Skip to main content

PCRE – Perl Compatible Regular Expressions

Overview

PCRE is a full-featured regular expression library that implements the Perl syntax and semantics. It provides powerful pattern matching capabilities, including lookarounds, backreferences, and advanced capture handling.
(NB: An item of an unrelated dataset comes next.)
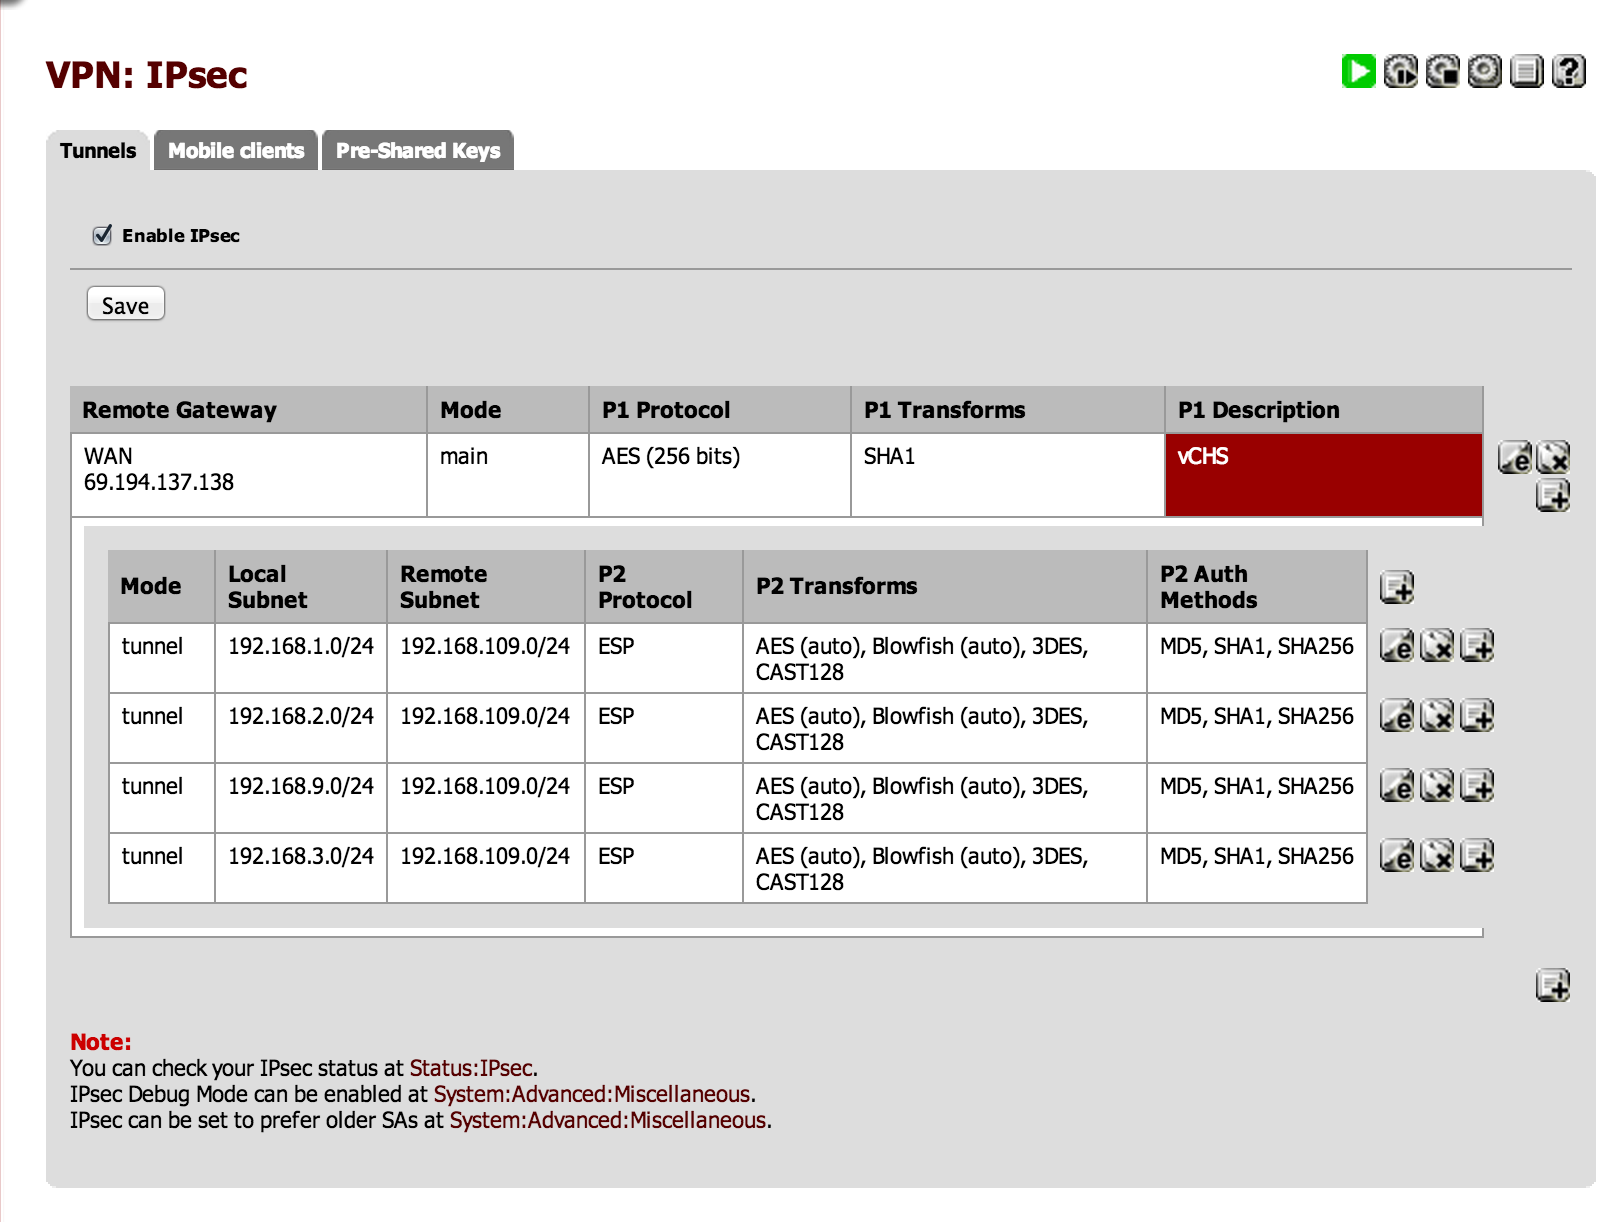Delete phase 2 entry for 192.168.2.0/24
The image size is (1624, 1222).
point(1437,717)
PCRE uses a backtracking engine, which allows flexible and expressive regex patterns but can lead to exponential execution time for certain pathological patterns. It is best suited for controlled environments where input patterns are trusted, such as batch processing or offline text analysis.

Key Features

  • Full Perl syntax support: Lookaheads, lookbehinds, backreferences, and conditional patterns.
  • Dynamic compilation: Regex patterns can be compiled at runtime.
  • Capture groups: Supports numbered and named captures.
  • Unicode support: Handles UTF-8, UTF-16, and other encodings.
  • Flexible matching options: Partial matches, global matches, and custom flags.

Typical Use Cases

  • Offline text processing and transformation.
  • Advanced pattern matching for logs, documents, or corpora.
  • Controlled batch analytics where performance guarantees are not critical.

Industrial Fit

RequirementPCRE Support
Full Perl regex syntax✔️
Dynamic pattern compilation✔️
Safe for untrusted input
Predictable performance
Capture groups✔️
Unicode support✔️

C++ Example

#include <pcre.h>
#include <iostream>
#include <string>

int main() {
const char* pattern = "User: (\\w+), Score: (\\d+)";
const char* subject = "User: Alice, Score: 42";
const char* error;
int erroffset;

pcre* re = pcre_compile(pattern, 0, &error, &erroffset, nullptr);
if (!re) return 1;

int ovector[30];
int rc = pcre_exec(re, nullptr, subject, strlen(subject), 0, 0, ovector, 30);
if (rc >= 0) {
std::cout.write(subject + ovector[2], ovector[3] - ovector[2]);
std::cout << " ";
std::cout.write(subject + ovector[4], ovector[5] - ovector[4]);
std::cout << std::endl;
}

pcre_free(re);
return 0;
}